The government position omitted the word "substate" because that would require a change in the Philippine Constitution, Leonen said. He said the government proposal contained autonomy but the rebels believed it did not go far enough.
Rebel vice chairman Ghadzali Jaafar told ABS-CBN television that the government proposal "does not address the real issues."
"We want to first address the political issue," he said. "This is a political problem, not an economic problem. We are not talking here about economic reforms, which are nothing if they are not given a political solution."
The rebels earlier gave up their demand for a separate state and said they are willing to work with the government on protecting Muslims' rights in the predominantly Roman Catholic nation.
Leonen said the government's 20-page peace proposal included "three components for one single solution."
"It seeks to not only provide just and lasting peace to the troubled south but more so to improve and uplift the lives of the people who have long suffered from the brutality of decades-long armed conflict," he said, adding it was "principled, realistic, and practical proposal." He said the three components include massive social services and economic development to break the "cycle of poverty" in areas already under an existing autonomous Muslim region.
It also included a political settlement under a peace accord with the Moro rebel group that would create a commission to push Congress to pass a legislation to strengthen the Muslim region, and an acknowledgment of Muslim contributions to the Filipinos' historical struggles to facilitate the "healing of the wounds created by war."

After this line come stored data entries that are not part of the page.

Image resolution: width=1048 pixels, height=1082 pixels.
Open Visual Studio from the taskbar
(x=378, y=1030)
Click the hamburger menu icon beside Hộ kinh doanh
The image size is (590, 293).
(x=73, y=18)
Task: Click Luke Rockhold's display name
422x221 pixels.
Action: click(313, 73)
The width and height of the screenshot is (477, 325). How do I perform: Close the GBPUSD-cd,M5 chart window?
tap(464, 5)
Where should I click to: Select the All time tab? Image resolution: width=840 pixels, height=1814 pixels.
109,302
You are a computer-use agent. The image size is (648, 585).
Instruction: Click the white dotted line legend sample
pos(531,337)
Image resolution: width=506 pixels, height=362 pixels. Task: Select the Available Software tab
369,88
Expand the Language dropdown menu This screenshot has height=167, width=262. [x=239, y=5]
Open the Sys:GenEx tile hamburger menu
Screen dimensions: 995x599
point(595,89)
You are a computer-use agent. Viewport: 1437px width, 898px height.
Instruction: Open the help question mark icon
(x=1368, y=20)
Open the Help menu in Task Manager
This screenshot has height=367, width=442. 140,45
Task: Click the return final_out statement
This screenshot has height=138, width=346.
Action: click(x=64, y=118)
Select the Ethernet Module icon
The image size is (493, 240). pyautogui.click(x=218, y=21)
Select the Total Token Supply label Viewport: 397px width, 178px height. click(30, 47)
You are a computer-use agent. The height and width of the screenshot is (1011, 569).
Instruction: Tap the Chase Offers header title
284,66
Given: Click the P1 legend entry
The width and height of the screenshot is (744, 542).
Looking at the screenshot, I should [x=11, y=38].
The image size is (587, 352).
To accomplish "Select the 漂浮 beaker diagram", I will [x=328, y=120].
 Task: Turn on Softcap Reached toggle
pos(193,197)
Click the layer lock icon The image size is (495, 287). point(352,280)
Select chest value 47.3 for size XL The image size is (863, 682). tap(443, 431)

He said he could not yet disclose the details of the government proposal. However, any proposal would require "the consent of the governed and is within the bounds of our national sovereignty, territorial integrity and the Philippine Constitution," he said.
The rebel negotiators received a copy of the draft proposal when talks opened in Kuala Lumpur on Monday and informed the government panel Tuesday that they will advise the front's central committee to reject it.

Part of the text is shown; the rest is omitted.